# Expanding the Fursuit Head



## Pine (Jan 18, 2012)

Back in November, I received my first fursuit head in the mail. While putting it on, however, I noticed how tight it was. It wasn't too tight so I was still able to breathe, see, and move the jaw properly, but after a certain period of time (usually 30 minutes) it starts feeling uncomfortable. I think the main reason behind this is because I made the measurements for my head back in February of 2011, and I sent the information in early March. At this time, my head was shaven, so my hair might be adding a few centimeters to the circumference. That or my head could be growing :V

Would there be any way to stretch out the inside of the head without doing any damage to it? Is there anything I can wear under the head similar to Under-Armor (a Buzz-Lightyear styled thing) that could compress my hair for a better fit?


----------



## Inashne117 (Jan 18, 2012)

Try a swim cap under a balaclava?


----------



## Pine (Jan 18, 2012)

Inashne117 said:


> Try a swim cap under a balaclava?



I was looking for the word. Thank you


----------



## Fay V (Jan 18, 2012)

You could try a tight fitting balaclava. I bought a meriano wool skimask recently and it does a good job of keeping my hair flat. Go to a local ski shop and look at the masks, there's bound to be some of the sweat wicking stuff there. 

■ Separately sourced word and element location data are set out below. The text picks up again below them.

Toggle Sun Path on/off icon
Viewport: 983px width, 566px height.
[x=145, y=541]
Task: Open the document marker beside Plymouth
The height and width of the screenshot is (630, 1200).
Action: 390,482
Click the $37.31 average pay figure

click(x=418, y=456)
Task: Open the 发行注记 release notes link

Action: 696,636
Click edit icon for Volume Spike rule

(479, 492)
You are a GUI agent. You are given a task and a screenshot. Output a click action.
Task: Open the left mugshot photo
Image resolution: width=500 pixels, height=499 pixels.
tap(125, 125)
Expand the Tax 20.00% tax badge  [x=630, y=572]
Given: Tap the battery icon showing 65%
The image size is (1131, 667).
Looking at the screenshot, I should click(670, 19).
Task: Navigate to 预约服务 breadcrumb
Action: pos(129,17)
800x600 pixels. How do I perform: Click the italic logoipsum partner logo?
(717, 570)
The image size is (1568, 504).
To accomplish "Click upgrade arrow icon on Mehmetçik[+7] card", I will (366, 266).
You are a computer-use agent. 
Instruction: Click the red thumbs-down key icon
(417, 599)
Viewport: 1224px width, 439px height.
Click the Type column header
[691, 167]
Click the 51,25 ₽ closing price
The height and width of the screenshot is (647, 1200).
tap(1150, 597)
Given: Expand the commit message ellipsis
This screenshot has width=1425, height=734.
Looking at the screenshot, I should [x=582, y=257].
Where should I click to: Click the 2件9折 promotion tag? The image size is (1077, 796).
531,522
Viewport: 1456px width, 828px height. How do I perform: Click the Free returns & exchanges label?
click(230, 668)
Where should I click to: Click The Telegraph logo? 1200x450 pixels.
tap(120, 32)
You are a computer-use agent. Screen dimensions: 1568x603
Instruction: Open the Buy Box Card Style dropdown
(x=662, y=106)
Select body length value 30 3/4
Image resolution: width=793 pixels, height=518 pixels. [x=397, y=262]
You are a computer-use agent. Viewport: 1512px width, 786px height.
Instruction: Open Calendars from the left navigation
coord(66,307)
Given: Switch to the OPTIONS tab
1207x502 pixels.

what's the mask made of anyway?


----------



## Dyluck (Jan 18, 2012)

shave off the first couple layers of your skin and it should fit much better.


----------



## Pine (Jan 18, 2012)

Fay V said:


> what's the mask made of anyway?



The outer layer of the inside is lined with a fabric that is 95% polyester and 5% lycra. The rest of it consists of foam, hard material for the eyes and nose, and of course, the furry outside.


----------



## Unca (Jan 21, 2012)

Dyluck said:


> shave off the first couple layers of your skin and it should fit much better.



I think this is a great idea >:


----------